Stream: wasmtime

Topic: Function References PR


view this post on Zulip Ivan Mikushin (Apr 12 2023 at 17:28):

I've noticed this PR (https://github.com/bytecodealliance/wasmtime/pull/5288) hasn't had any activity since Mar 3. Function references is listed as a pre-requisite to Wasm GC, so seems pretty important to get this in. Is anybody working on this? Any idea if this is still getting merged any time soon?

This patch, written by @dhil and I, implements the (complete) function references proposal, forming the wasmtime side of the existing pull request bytecodealliance/wasm-tools#701. It is missing s...

view this post on Zulip fitzgen (he/him) (Apr 12 2023 at 17:58):

@Luna Phipps-Costin @Daniel Hillerström: are you still working on that pull request? anything we can do to unblock you?

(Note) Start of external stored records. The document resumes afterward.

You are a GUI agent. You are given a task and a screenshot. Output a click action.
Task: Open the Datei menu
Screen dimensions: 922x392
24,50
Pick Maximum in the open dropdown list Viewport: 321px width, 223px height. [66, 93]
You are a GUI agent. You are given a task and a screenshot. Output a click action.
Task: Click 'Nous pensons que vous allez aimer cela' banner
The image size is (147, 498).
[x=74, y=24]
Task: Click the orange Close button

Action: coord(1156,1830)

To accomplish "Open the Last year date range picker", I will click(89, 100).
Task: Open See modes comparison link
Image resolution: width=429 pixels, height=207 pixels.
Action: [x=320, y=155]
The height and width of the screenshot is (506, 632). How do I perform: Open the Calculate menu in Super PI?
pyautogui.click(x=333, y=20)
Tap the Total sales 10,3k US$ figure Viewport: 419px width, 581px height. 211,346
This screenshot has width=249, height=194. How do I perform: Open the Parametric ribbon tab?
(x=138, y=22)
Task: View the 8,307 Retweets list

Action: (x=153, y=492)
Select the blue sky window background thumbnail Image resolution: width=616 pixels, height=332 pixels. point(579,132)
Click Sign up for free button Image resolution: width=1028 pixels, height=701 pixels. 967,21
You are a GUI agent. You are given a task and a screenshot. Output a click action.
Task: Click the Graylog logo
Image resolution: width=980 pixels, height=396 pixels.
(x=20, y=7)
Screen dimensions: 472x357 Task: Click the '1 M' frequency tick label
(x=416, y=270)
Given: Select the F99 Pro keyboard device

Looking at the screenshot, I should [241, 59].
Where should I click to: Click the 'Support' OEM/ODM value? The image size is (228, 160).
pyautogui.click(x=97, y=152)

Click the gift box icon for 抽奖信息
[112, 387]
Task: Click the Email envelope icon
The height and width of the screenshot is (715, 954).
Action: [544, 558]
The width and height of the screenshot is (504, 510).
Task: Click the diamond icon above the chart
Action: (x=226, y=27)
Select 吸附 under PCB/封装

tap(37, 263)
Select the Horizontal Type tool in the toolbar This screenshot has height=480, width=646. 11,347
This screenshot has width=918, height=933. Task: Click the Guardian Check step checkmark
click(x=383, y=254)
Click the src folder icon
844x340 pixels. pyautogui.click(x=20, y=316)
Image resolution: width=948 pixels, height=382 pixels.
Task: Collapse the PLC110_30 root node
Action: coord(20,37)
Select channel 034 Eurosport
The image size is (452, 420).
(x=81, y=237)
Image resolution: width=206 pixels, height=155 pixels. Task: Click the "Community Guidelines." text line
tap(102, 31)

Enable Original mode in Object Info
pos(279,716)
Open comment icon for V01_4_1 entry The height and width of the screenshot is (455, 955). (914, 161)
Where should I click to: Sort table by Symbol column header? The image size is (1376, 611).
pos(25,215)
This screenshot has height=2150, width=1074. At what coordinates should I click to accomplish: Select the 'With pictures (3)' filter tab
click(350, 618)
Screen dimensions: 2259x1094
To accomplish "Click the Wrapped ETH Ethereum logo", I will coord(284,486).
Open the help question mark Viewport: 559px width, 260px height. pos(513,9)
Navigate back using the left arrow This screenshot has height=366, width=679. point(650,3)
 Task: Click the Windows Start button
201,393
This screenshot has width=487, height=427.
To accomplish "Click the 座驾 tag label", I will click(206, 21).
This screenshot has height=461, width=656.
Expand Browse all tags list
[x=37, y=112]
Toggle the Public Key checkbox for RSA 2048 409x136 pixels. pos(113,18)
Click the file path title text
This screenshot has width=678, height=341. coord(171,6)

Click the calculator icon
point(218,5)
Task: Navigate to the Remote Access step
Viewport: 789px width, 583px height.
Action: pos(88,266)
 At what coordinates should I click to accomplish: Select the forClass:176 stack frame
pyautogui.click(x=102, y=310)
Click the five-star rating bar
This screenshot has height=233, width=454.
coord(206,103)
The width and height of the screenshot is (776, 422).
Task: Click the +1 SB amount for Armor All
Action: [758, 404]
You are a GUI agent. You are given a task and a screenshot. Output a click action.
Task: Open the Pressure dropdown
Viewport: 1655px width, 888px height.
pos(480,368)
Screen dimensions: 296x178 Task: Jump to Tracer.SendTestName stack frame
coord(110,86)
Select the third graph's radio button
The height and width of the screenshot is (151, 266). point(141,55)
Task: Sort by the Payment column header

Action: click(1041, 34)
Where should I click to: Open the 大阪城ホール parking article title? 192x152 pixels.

view this post on Zulip Daniel Hillerström (Apr 12 2023 at 19:11):

@fitzgen (he/him) yes, I am actively working on it. I am currently blocked on a paper deadline this Saturday :-)) I think what I need help with addressing is where to add the error paths for the embedder side of things (c.f. https://github.com/bytecodealliance/wasmtime/pull/5288#discussion_r1126569577). I am quite eager to land the patch as it will make it much easier for me to keep up with changes to wasmtime on my continuations branch

This patch, written by @dhil and I, implements the (complete) function references proposal, forming the wasmtime side of the existing pull request bytecodealliance/wasm-tools#701. It is missing s...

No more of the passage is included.